Exercise brief
If a line in the entries below contains "computer", copy it.

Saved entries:
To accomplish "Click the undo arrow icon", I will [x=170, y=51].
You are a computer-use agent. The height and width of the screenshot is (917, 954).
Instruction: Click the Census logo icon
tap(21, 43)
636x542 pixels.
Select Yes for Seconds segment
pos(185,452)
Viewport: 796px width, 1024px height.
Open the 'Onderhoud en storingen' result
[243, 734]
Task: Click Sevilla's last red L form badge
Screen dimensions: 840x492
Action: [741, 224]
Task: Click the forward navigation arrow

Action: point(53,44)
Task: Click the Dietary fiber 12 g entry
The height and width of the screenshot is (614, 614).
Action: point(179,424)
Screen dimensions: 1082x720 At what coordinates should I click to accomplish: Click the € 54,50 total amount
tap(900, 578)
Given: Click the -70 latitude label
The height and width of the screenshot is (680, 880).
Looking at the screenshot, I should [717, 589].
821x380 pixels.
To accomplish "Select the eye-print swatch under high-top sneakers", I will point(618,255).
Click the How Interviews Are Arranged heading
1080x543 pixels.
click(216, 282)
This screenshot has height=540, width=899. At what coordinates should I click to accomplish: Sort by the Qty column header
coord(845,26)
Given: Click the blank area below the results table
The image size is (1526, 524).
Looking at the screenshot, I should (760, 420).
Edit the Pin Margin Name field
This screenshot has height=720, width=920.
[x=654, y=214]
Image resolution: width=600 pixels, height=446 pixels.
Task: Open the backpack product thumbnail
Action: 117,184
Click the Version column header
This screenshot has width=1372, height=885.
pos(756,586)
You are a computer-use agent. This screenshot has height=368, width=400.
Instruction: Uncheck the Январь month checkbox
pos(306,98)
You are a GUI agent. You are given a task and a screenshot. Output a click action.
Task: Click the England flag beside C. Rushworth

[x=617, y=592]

Reply to the exercise
You are a computer-use agent. The height and width of the screenshot is (917, 954).
You are a computer-use agent. This screenshot has height=368, width=400.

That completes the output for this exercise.